Posted on: 14th Jun, 2011 12:15 pm
I have a mortgage that I owe 117,000 at 5.25 %.
I am planning to pay it off in the next 4 years.

Is it worth refinancing to maybe a 3 year arm or something very cheap?
if you would have enough funds to pay off the mortgage within a few years, then you could take an arm. problem lies if you needed to sell the property to get the loan paid off. if thats the case, you might find that property values could decline and you could get stuck in the arm. but if you can pay off the loan with your own funds, then an arm would make sense, if you can save enough money. say by refinancing, you save 200 a month, but it cost you 3k to close the new refinance. it would take you 15 months to recover the closing costs. do the break even math, if you dont save any money by the 3rd year, it would not benefit you. like wise if you recover your closing costs within a few months, you would save lots of money by 4 years. rates for 5/1 arms are in the 3% range fyi
Posted on: 14th Jun, 2011 12:44 pm
If you have plans to retire the loan that quickly, I can't see any reason for you to refinance, frankly. With a balance that low and the accelerated payments you're making, you wouldn't likely recoup whatever costs you would be paying in the refinance, and even if you did so, they'd be minimal.
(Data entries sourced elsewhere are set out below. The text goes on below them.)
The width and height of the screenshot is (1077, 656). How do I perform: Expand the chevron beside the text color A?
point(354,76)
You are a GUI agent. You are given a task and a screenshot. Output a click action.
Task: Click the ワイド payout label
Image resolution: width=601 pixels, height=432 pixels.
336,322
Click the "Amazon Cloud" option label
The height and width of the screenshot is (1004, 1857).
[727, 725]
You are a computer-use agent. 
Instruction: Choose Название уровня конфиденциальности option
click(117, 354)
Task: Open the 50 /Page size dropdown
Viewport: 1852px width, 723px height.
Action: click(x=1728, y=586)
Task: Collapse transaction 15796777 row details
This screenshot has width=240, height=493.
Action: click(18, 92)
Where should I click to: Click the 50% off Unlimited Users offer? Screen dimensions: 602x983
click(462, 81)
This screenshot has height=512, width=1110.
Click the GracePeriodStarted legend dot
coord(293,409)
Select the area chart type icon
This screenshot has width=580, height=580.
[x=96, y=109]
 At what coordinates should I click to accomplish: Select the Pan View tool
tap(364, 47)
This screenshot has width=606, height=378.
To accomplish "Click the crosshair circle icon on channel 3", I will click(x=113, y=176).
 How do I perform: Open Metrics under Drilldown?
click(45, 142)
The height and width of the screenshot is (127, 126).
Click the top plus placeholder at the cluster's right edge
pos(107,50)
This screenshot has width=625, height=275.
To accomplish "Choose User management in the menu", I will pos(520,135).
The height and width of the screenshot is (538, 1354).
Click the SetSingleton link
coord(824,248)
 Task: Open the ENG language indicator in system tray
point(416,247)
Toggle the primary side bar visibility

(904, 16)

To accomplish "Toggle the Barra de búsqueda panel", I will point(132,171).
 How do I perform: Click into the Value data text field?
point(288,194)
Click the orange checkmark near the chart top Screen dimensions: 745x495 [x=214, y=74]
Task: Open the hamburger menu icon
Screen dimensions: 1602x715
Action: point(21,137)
I don't see much of a benefit for you to go through a refinance.
Posted on: 14th Jun, 2011 07:01 pm
If you have a $117,000 mortgage at 5.25% and you pay it off in 48 months, you must pay $2,707 monthly and 48 month total payments are $129,969

If you do the same with and ARM at 3.000% (not sure you can get that rate) you must pay $2,589 monthly for 48 months and the total paid would be $124,306

You would save maybe $5,663 in payments over 48 months. Subtract from that the costs you will pay to refinance.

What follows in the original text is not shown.